→ **Problem requirements**:
Rewrite the part that opens with the line containing "You are a computer-use agent. Screen dimensions: 1374x868" and closes with the line containing "point(229,331)", replacing "Catalog" with "Inventory" and leaving everything else unchanged.

## Begin Records supplied

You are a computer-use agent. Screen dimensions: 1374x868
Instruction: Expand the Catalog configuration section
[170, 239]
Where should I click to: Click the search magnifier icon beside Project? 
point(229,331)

## End Records supplied
## Begin Records supplied

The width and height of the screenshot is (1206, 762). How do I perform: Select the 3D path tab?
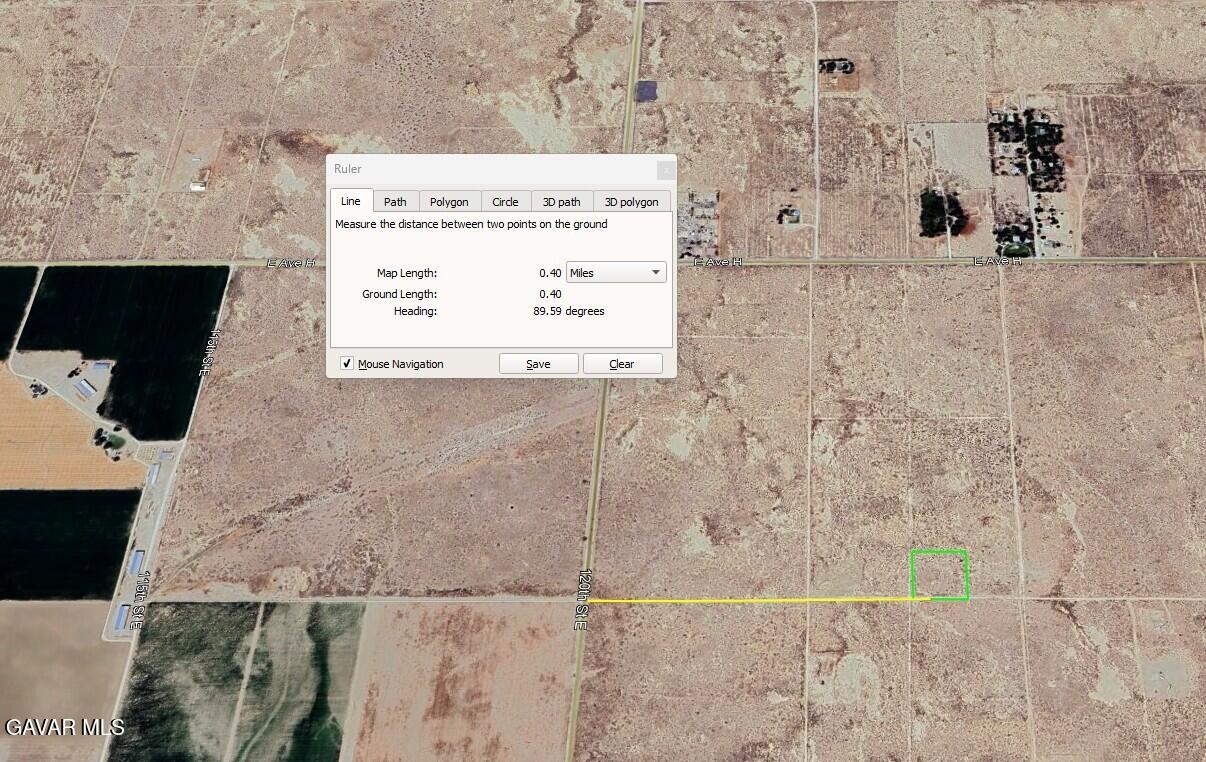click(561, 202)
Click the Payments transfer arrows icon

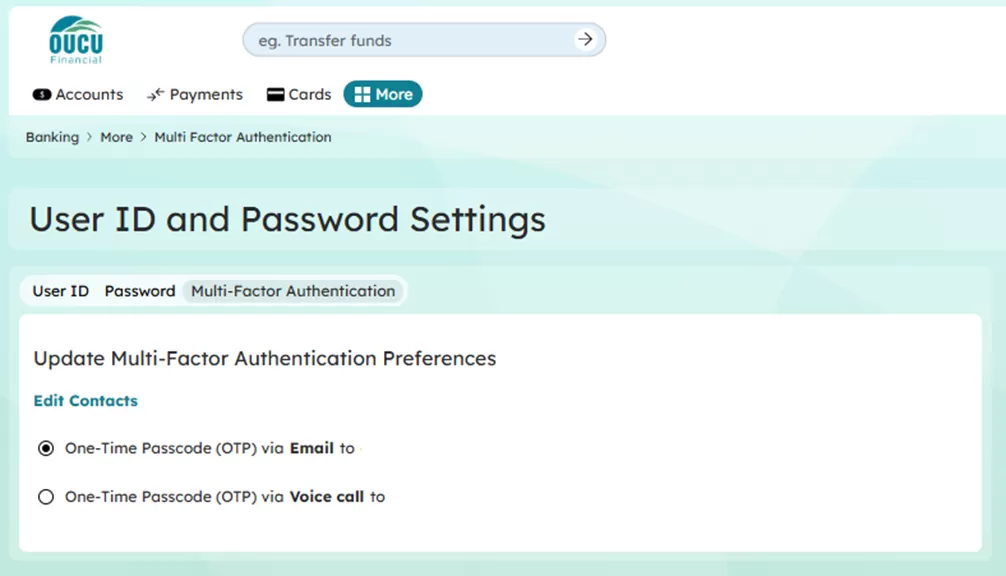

## End Records supplied
## Begin Records supplied

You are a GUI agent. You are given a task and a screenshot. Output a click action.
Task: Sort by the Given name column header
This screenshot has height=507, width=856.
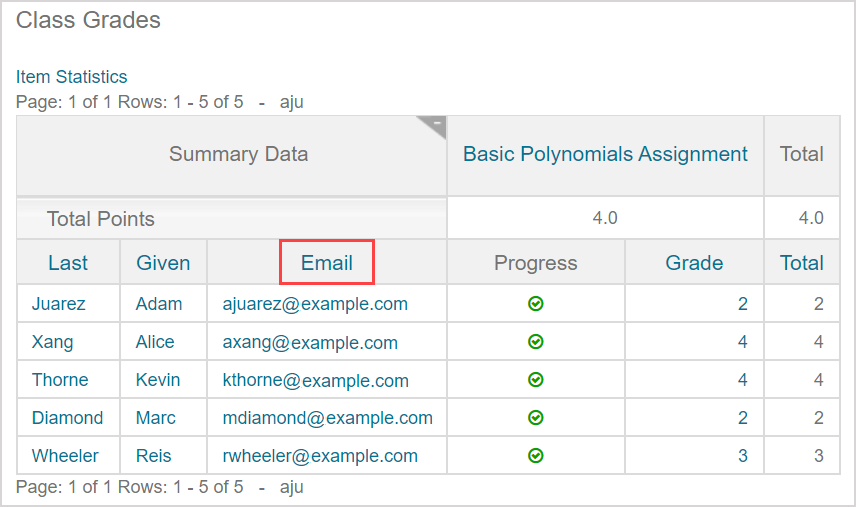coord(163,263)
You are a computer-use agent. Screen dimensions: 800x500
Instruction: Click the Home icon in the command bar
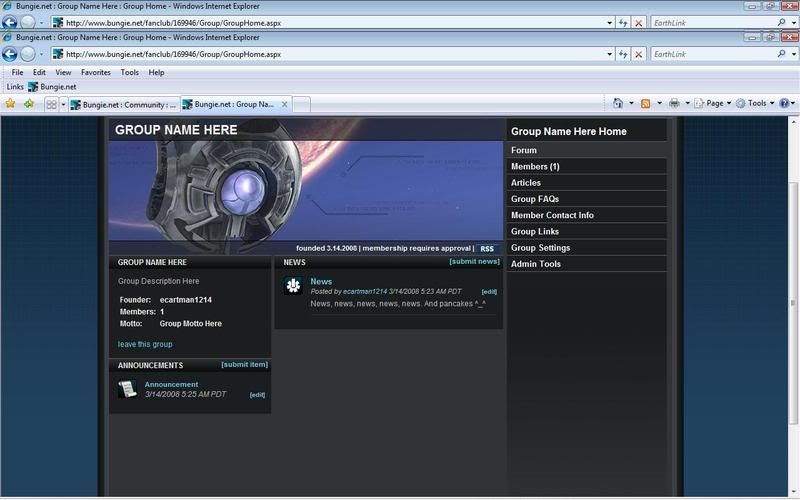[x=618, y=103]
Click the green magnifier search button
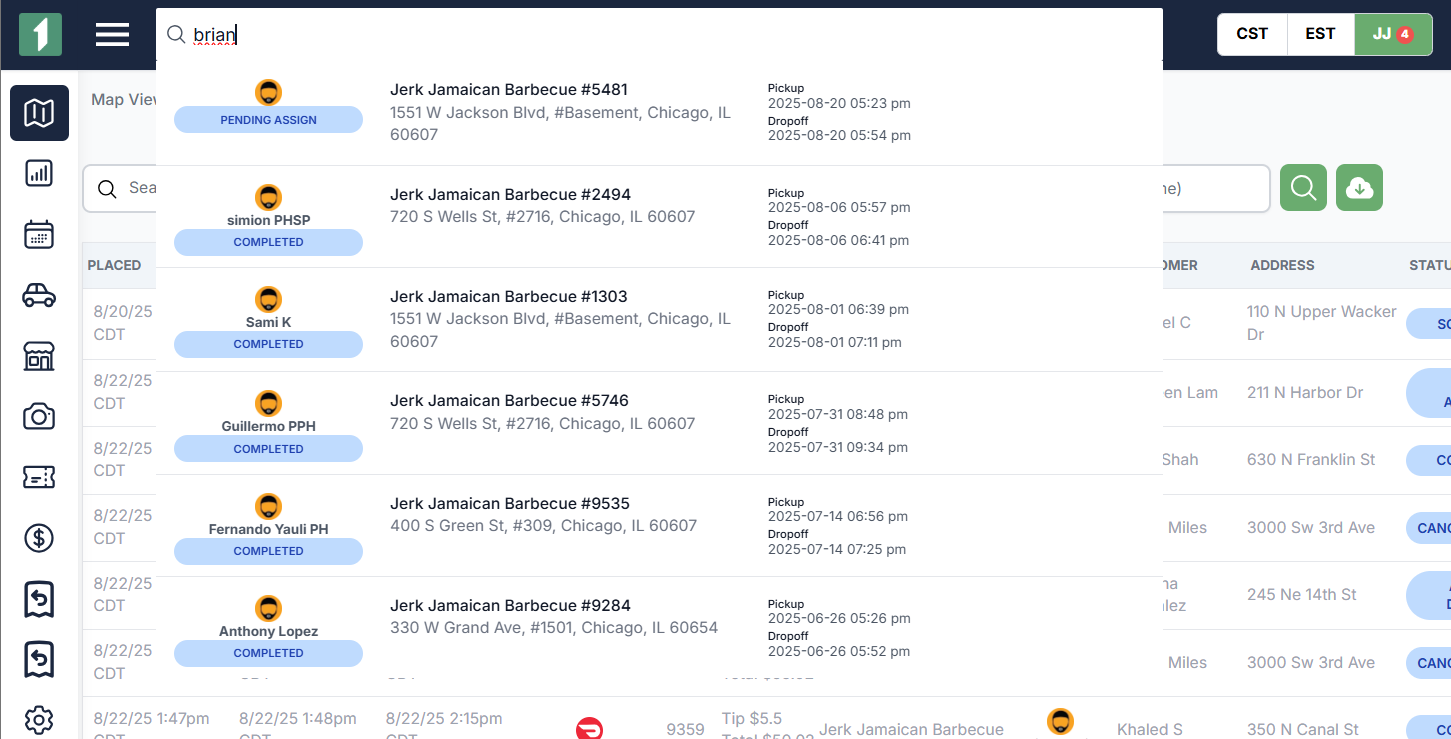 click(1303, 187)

## End Records supplied

→ **Result**:
You are a computer-use agent. Screen dimensions: 1374x868
Instruction: Expand the Inventory configuration section
[170, 239]
Where should I click to: Click the search magnifier icon beside Project? 
point(229,331)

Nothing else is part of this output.